WORK REQUIRED: Repeat exactly the lines below, from the line containing "Image resolution: width=1000" through the last line, both included. Leave out any pictures.

Top of DATA UNDER STUDY

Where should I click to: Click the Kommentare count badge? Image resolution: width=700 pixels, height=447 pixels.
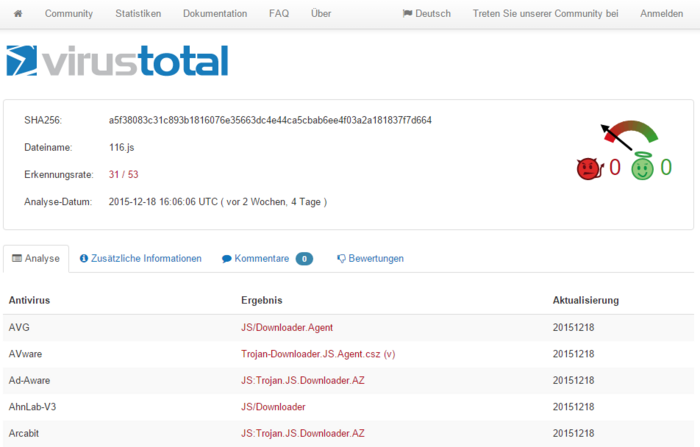tap(304, 259)
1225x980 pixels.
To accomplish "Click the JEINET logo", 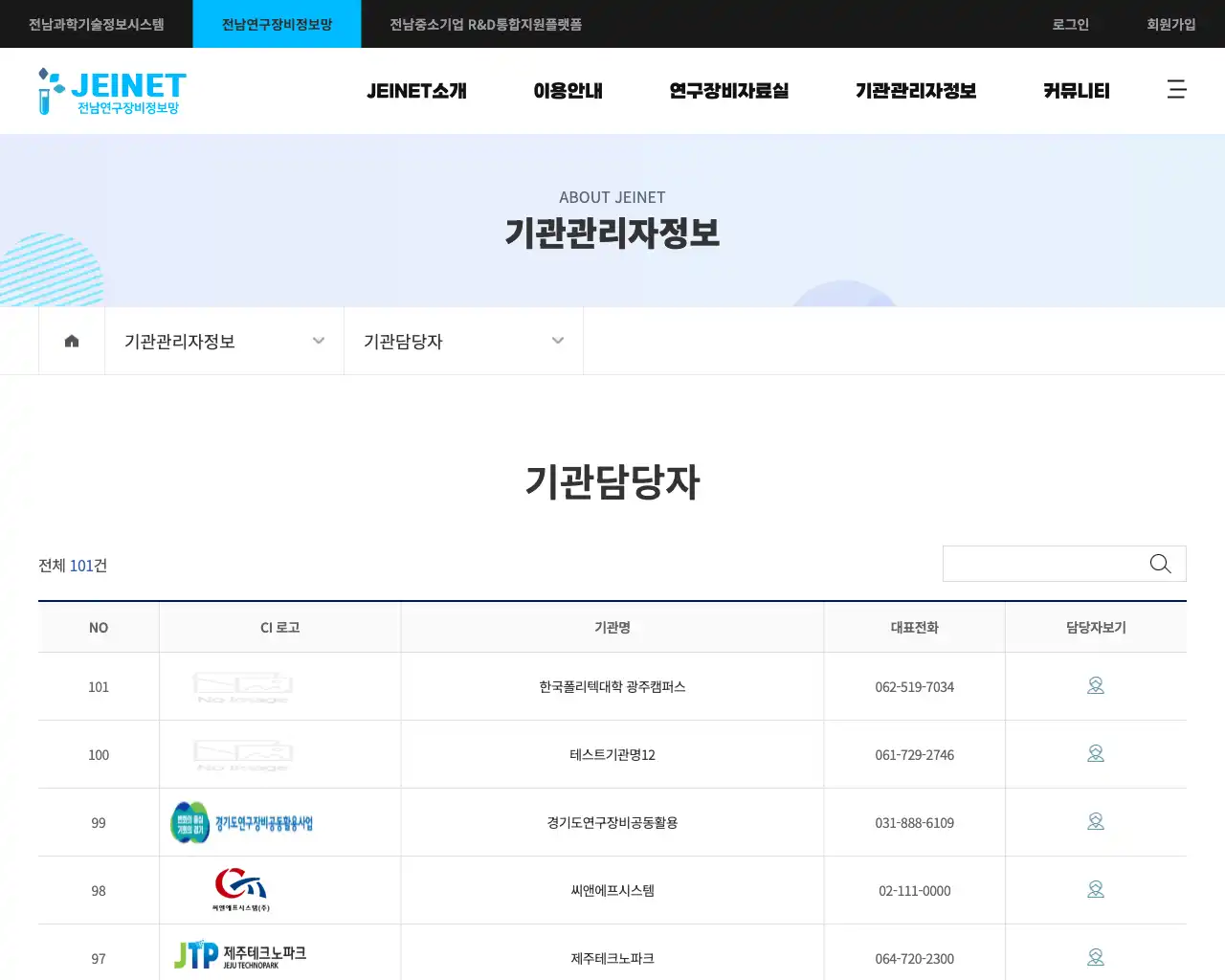I will [x=111, y=91].
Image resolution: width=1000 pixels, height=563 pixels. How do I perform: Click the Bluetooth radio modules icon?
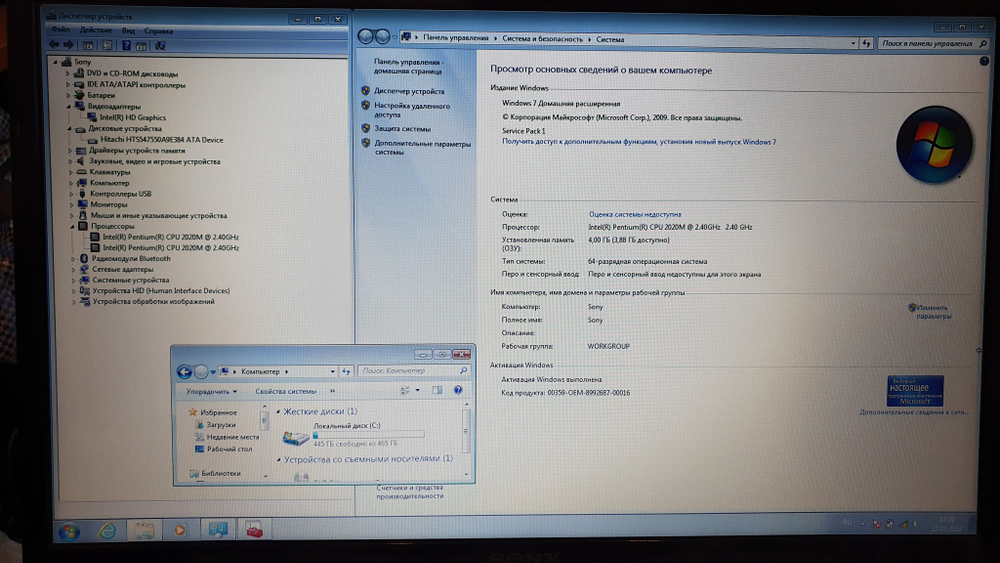pyautogui.click(x=86, y=258)
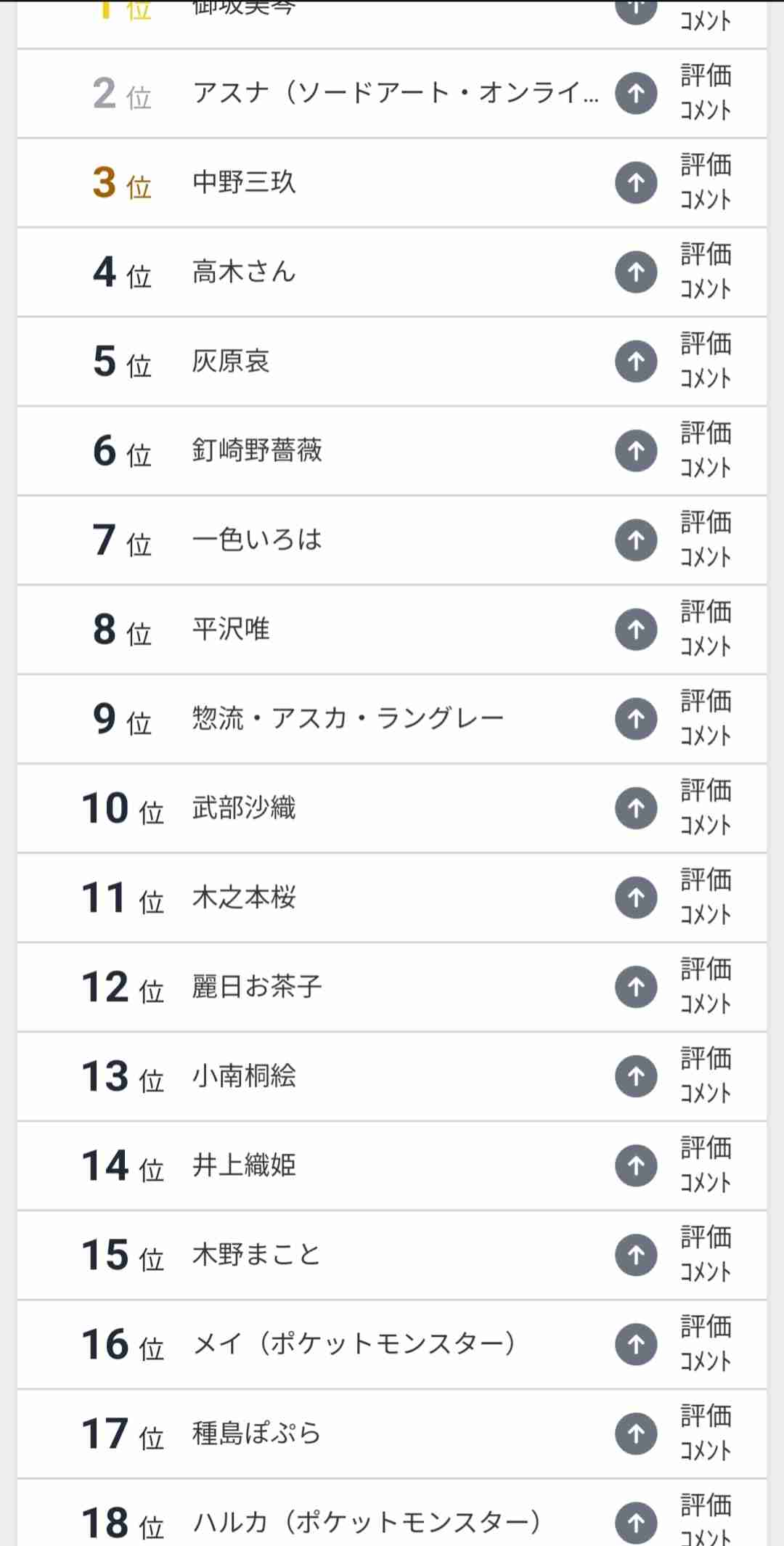Viewport: 784px width, 1546px height.
Task: Upvote 高木さん with arrow icon
Action: click(x=636, y=272)
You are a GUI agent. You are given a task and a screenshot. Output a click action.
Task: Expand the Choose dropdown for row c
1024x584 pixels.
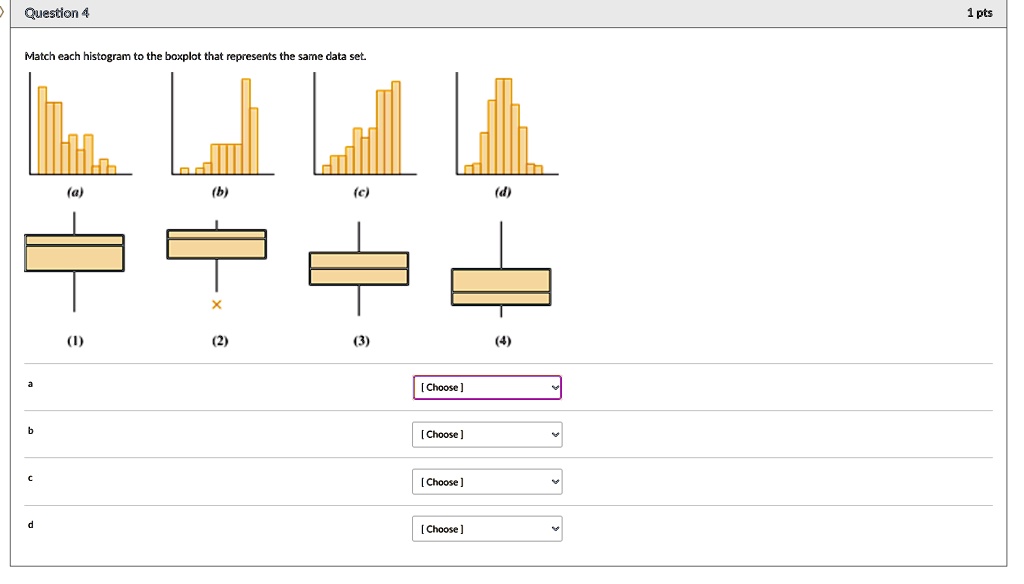[x=487, y=482]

Bottom of DATA UNDER STUDY

ANSWER BOX:
Image resolution: width=1000 pixels, height=563 pixels. How do I perform: Click the Bluetooth radio modules icon?
pyautogui.click(x=86, y=258)
Viewport: 784px width, 1546px height.
Task: Upvote 高木さん with arrow icon
Action: click(x=636, y=272)
You are a GUI agent. You are given a task and a screenshot. Output a click action.
Task: Expand the Choose dropdown for row c
1024x584 pixels.
[x=487, y=482]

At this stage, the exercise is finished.